───── 資料 ─────

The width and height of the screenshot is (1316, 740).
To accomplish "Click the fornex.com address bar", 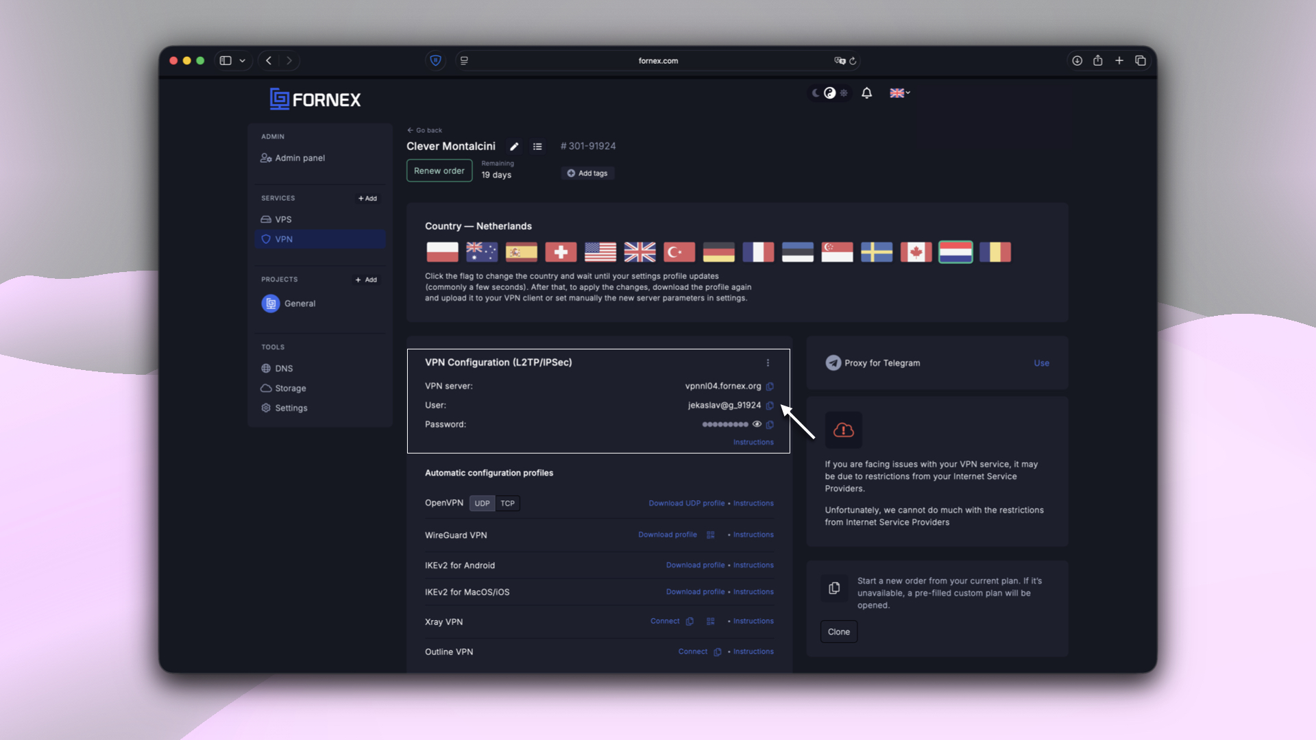I will tap(657, 60).
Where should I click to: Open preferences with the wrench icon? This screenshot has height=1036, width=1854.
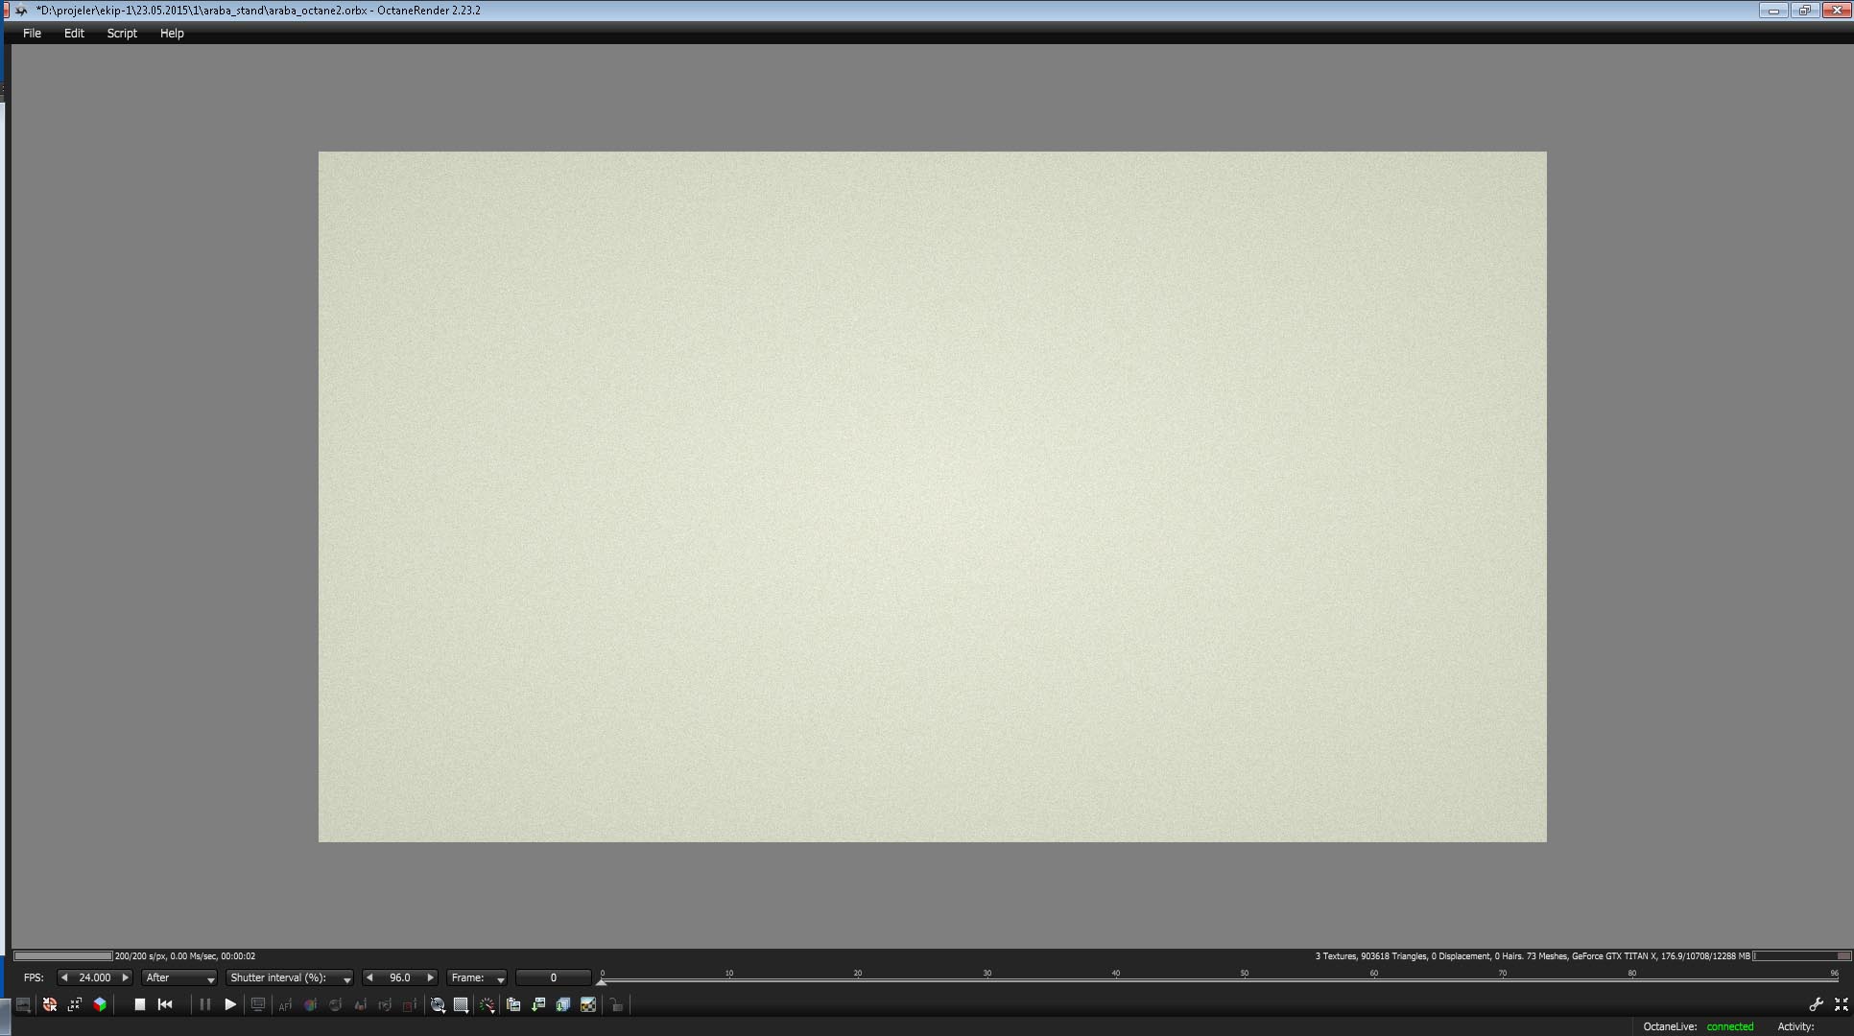[x=1816, y=1004]

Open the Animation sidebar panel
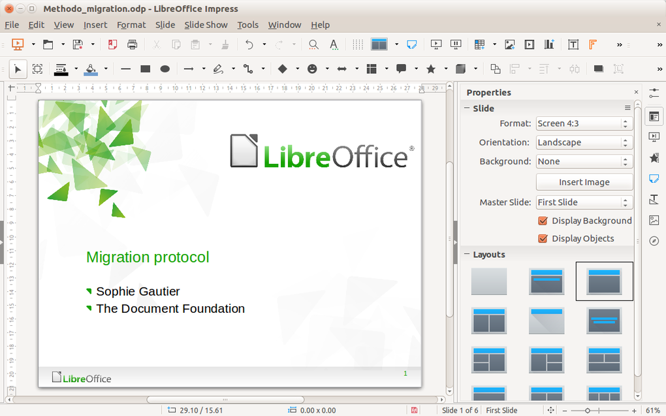pos(654,157)
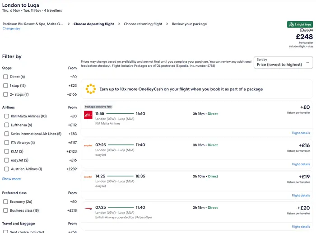
Task: Open the Sort by price dropdown
Action: [283, 62]
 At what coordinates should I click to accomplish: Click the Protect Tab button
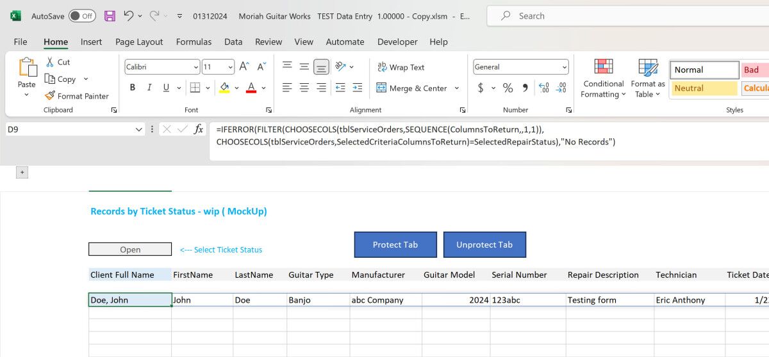395,244
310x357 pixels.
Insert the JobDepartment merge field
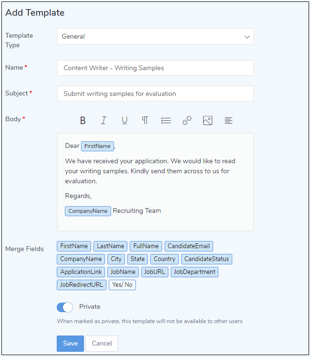(195, 272)
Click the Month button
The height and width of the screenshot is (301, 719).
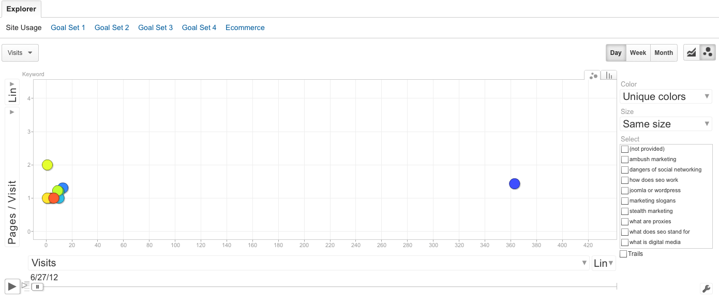pyautogui.click(x=664, y=53)
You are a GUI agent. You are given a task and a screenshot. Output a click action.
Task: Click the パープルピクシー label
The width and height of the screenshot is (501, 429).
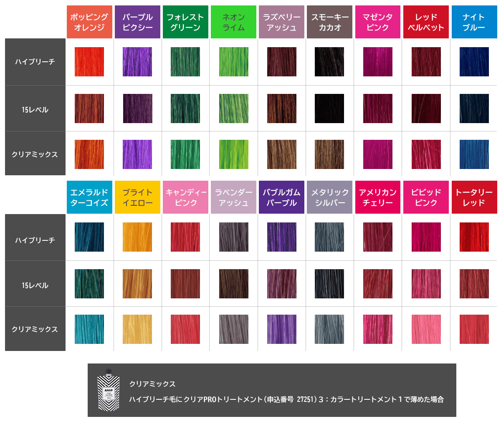137,22
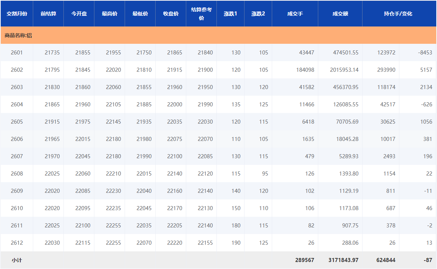Click the 商品名称:铝 group row
The image size is (437, 269).
point(18,36)
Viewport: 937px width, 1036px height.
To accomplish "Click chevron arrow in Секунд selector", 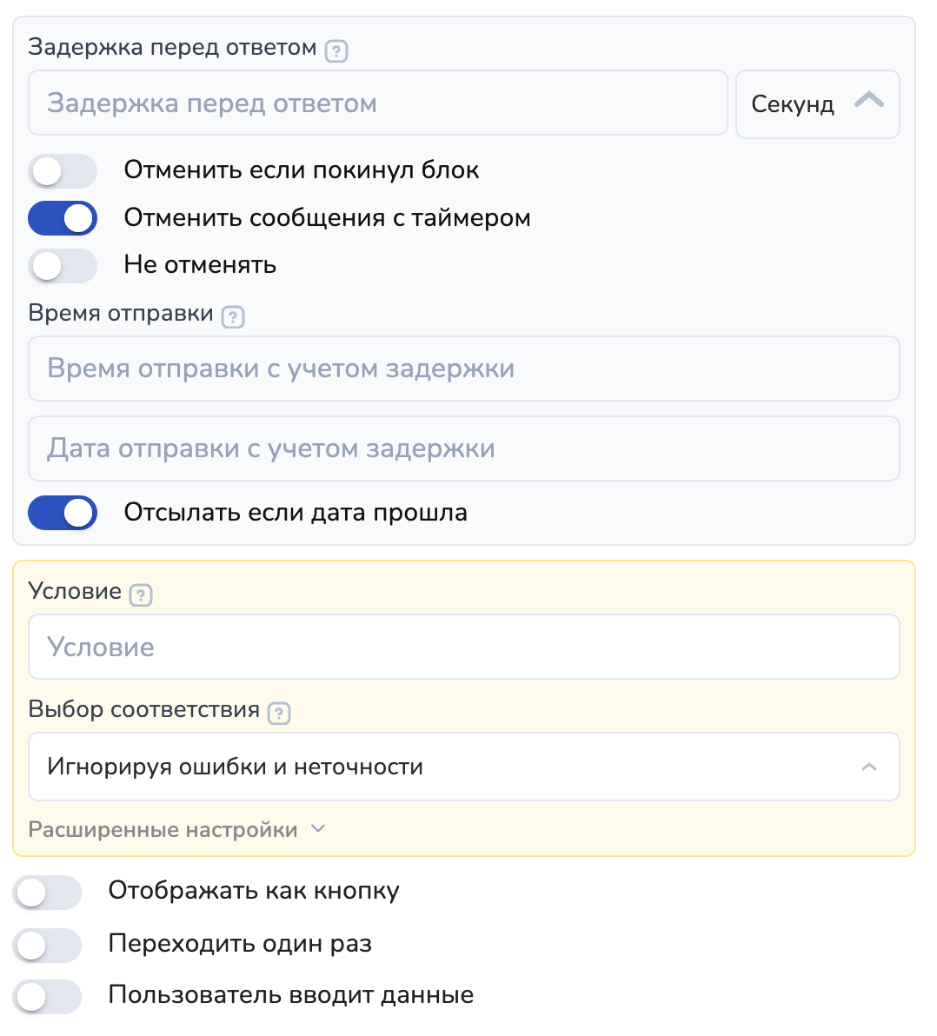I will click(x=869, y=102).
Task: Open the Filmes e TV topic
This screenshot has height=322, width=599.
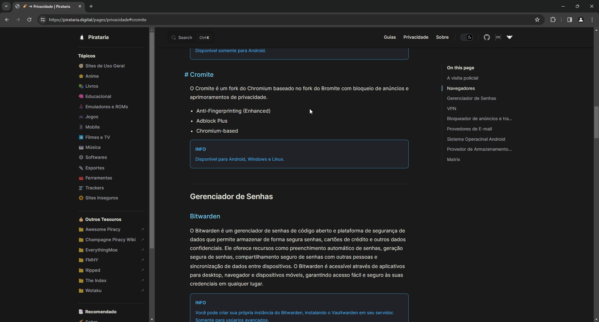Action: click(x=98, y=137)
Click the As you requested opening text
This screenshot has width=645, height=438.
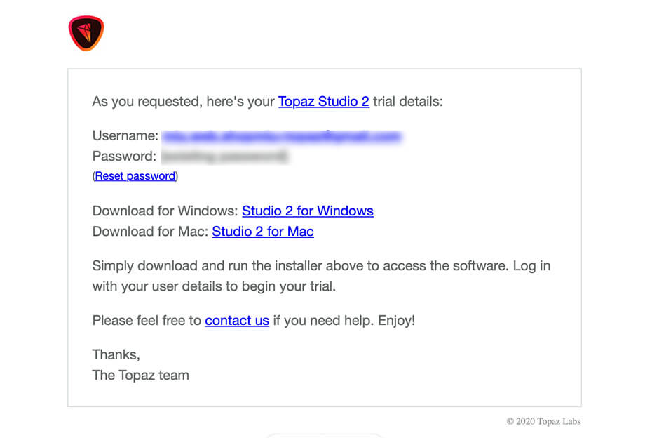183,101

─────

= 課題 =
記録のうち、「310x357 pixels.」を含む行から「pyautogui.click(x=664, y=53)」を含む行まで(両端の行も含む)を、そのまま書き写してください。画像は答えに含めないでください。

= 解答 =
310x357 pixels.
Insert the JobDepartment merge field
(195, 272)
Click the Month button
The height and width of the screenshot is (301, 719).
pyautogui.click(x=664, y=53)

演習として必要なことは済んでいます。